:: TASK 1 ::
From the passage on hiring freezes, reproduce word for word the span that begins at the words "Poorly thought-out freezes" and stops after "in employee burnout/turnover.".
:: TASK 2 ::
Answer these questions from the passage on hiring freezes:
(a) What does "no hiring" generally mean for recruiters?
(b) Why do many executives believe a resource freeze helps the organization?
(c) Apart from the revenue harm, what increases can poorly thought-out freezes drive?

:: DOCUMENT EXTRACT ::
• • • • •
Whenever there is a downturn in economic conditions, one of the first knee-jerk reactions that many CFOs and senior managers take is placing a freeze on all hiring, pay raises, budgets, and promotions.
The effect of long-term hiring freezes is particularly damaging to the recruiting function, because “no hiring” generally means that a majority of recruiters will be laid off. Historically, budgets for recruiting have been cut so low that the function is literally decimated, making it rather difficult for companies to resurrect a decent function when the economy swings up.
Many executives think that the decision to institute some sort of resource freeze is one that helps the organization because it contains costs; however, the opposite is more often the case.
Poorly thought-out freezes that impact talent acquisition and other talent-management activities may actually harm the organization by:
- Driving increases or vacancies in revenue producing/impacting roles that decrease revenues beyond any cost savings.
- Driving increases in employee burnout/turnover.
• • • • •
:: GIVEN INFORMATION ::
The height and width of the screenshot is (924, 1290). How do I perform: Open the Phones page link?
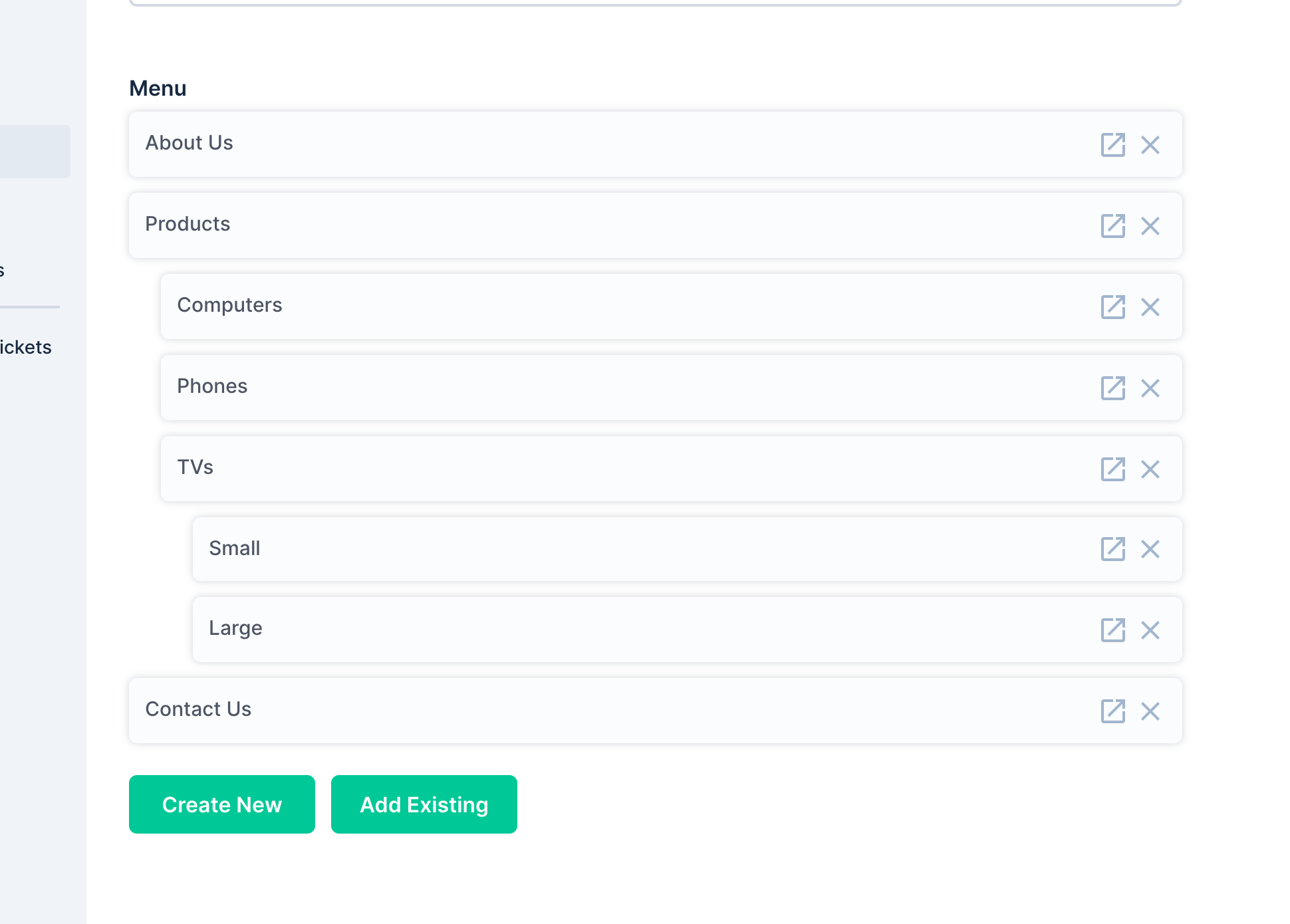click(1114, 388)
• • • • •
:: EXERCISE SOLUTION 1 ::
Poorly thought-out freezes that impact talent acquisition and other talent-management activities may actually harm the organization by:
- Driving increases or vacancies in revenue producing/impacting roles that decrease revenues beyond any cost savings.
- Driving increases in employee burnout/turnover.

:: EXERCISE SOLUTION 2 ::
(a) A majority of recruiters will be laid off.
(b) They believe it contains costs.
(c) Increases in employee burnout and turnover.